Just over two months ago, the Leinster centre, as skipper of the 2005 Lions, sustained the injury in the first Test against the All Blacks.
Following surgery last month and the initial stages of a rehabilitation programme, O’Driscoll is now in a position to plot his immediate future.
And while Ireland coach Eddie O’Sullivan remains "hopeful" of his playmaker recovering in time to play a part in November’s Tests against New Zealand, Australia and Romania, O’Driscoll refused to be drawn on any probable dates for his return.
"The timing of my comeback is not really an issue for me at the moment," said O’Driscoll as he was announced as successor to Reggie Corrigan as Leinster captain for the coming season.
"It’s only been six weeks since my operation, and I can only take each week as it comes. The improvement can be in a week or 24 hours so I’m just setting myself little targets. November is a long time away yet."
The 26-year-old did admit to being "really happy" with his shoulder rehab so far – even confirming himself "a little bit ahead of schedule".
He said: "It’s coming along really well.
"It’s a long process, but I’m a little bit ahead of schedule if there is such a thing with shoulder rehab.
"There’s no miracle cure for it. You just have to keep working hard to get it right, and keep listening to the physios.
"I have to keep myself in the best possible shape because there’s no point in me getting super fit now and peaking for October when I’m not going to be playing.

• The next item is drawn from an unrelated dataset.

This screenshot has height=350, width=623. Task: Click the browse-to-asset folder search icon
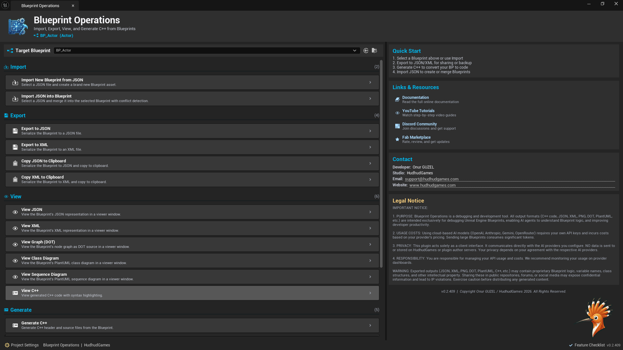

"So it’s a gradual process. But it’s coming along well, and I’m really happy with my progress."
O’Driscoll, chosen by recently-arrived Leinster coach Michael Cheika as the club’s captain for 2005-06, is looking forward to his role at Leinster, despite being at least two months away from returning to pitchside.
"It’s an element of captaincy that I haven’t yet experienced – the day-to-day leading of a team.
"Whenever I’ve captained a team before, it’s been coming in for small periods of time. But this is a year-long job.
"I’ve to think about it the whole time and when I do come back from international duty I’ll have that responsibility again.
"I think it’s something that I have to prove to myself, and the rest of the Leinster squad, that it’s something I’m capable of doing."